# Generate the AudioSet ontology

Using [OwlReady2](https://owlready2.readthedocs.io/en/latest/index.html) package. Ontology documentation published at https://maastrichtu-ids.github.io/audioset-owl

First define the Notebook parameters for [papermill](https://papermill.readthedocs.io/en/latest/usage-parameterize.html)

In [1]:
# Papermill parameters. Do not delete this cell.
output_format = 'rdfxml'
audioset_ontology_uri = 'https://w3id.org/audioset'

Import the library and define the local `ontologies` folder.

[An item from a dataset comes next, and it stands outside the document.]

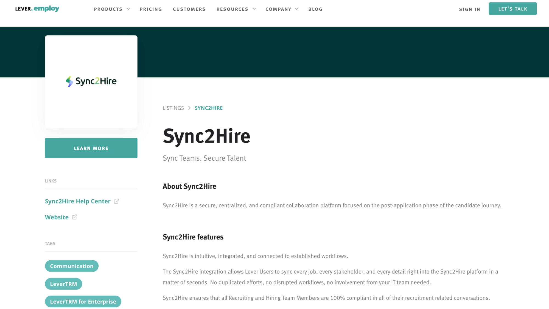Expand the Company dropdown
Viewport: 549px width, 309px height.
(282, 9)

If an URL is given, first searches for a local copy of the OWL file and, if not found, tries to download it from the Internet.

In [2]:
from owlready2 import *
import types

if output_format == 'ntriples':
    output_extension = 'nt'
else:
    output_extension = 'rdf'

global audioset_onto 
global audioset_curated_hash
onto_path.append("/notebooks/ontologies")

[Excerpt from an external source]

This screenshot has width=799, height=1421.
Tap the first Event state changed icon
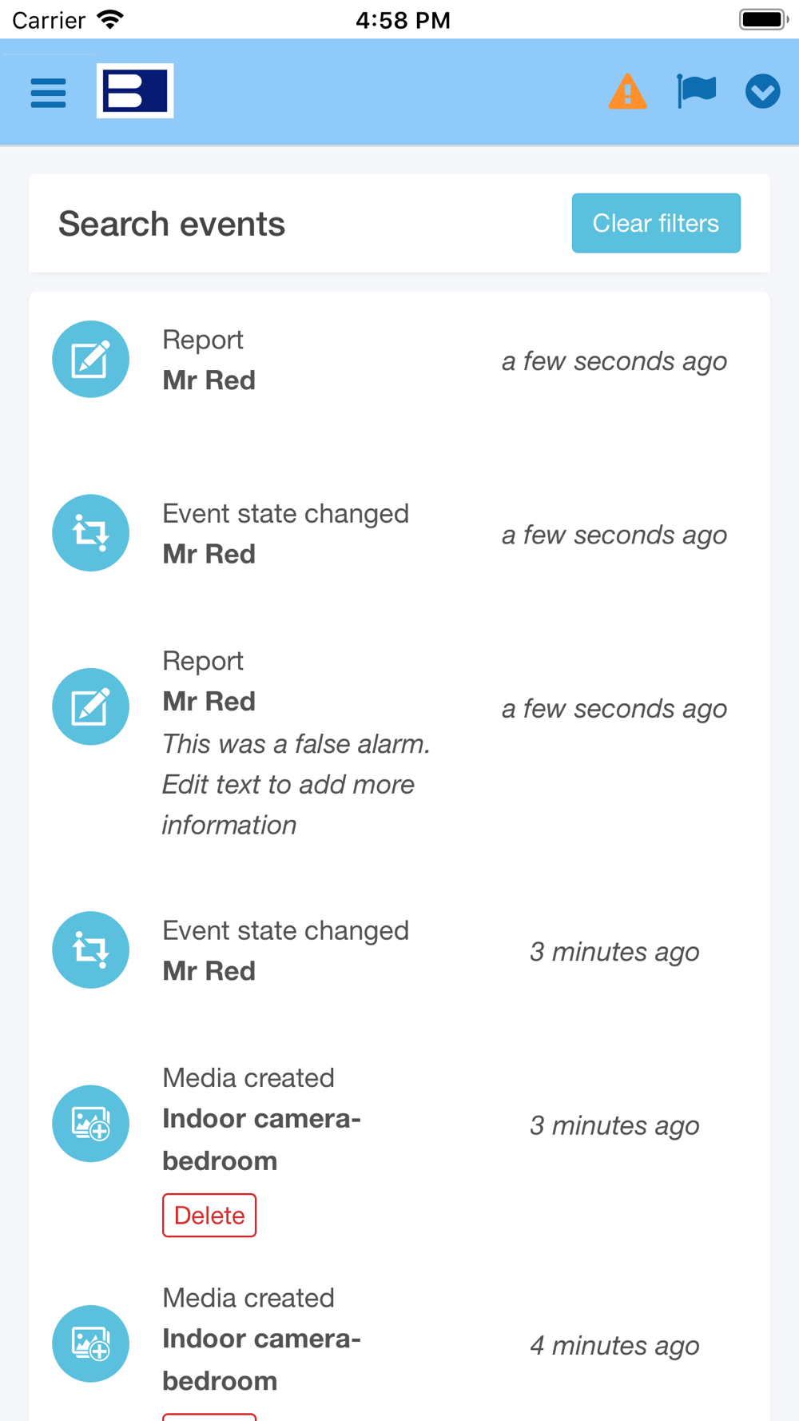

### Create and load ontologies

Create the AudioSet ontology and load the Pizza ontology from the Internet (for example purpose)

In [3]:
audioset_onto = get_ontology(audioset_ontology_uri)

pizza_onto = get_ontology("http://www.lesfleursdunormal.fr/static/_downloads/pizza_onto.owl").load()

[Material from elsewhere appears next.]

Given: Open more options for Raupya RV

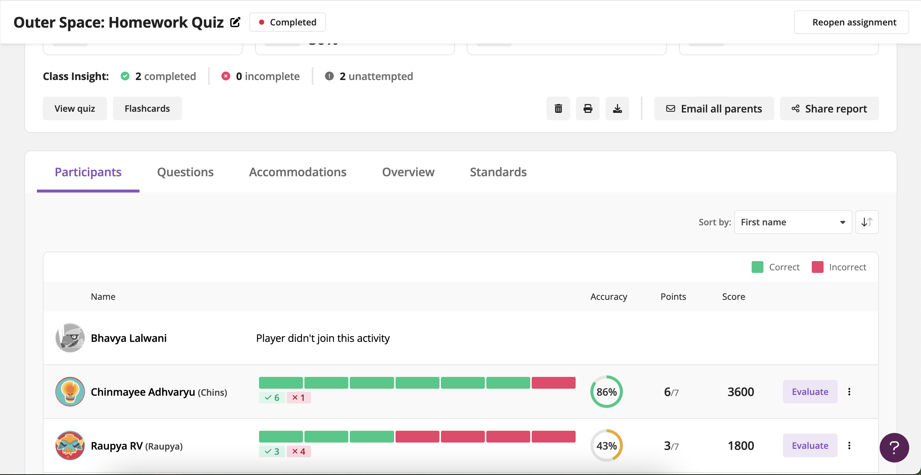Looking at the screenshot, I should (x=849, y=445).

### Create AudioSet OWL ontology from the JSON

* Get [AudioSet ontology JSON from GitHub](https://github.com/audioset/ontology)
    * [AudioSet Top classes](https://research.google.com/audioset/ontology/index.html): Human sounds, Animal, Music, Sounds of things, Natural sounds, source-ambiguous things, "Channel, environment and background"
* Add classes respecting hierarchy provided in the JSON through the `child_ids` field

See [OwlReady2 documentation](https://owlready2.readthedocs.io/en/latest/index.html) for:
* [Dynamic Classes](https://owlready2.readthedocs.io/en/latest/class.html#creating-classes-dynamically)
* [Add annotations to a Class](https://owlready2.readthedocs.io/en/latest/annotations.html?highlight=comment#adding-an-annotation): `comment`, `isDefinedBy`, `label`, `seeAlso`, `backwardCompatibleWith`, `deprecated`, `incompatibleWith`, `priorVersion`, `versionInfo`
* [Properties](https://owlready2.readthedocs.io/en/latest/properties.html)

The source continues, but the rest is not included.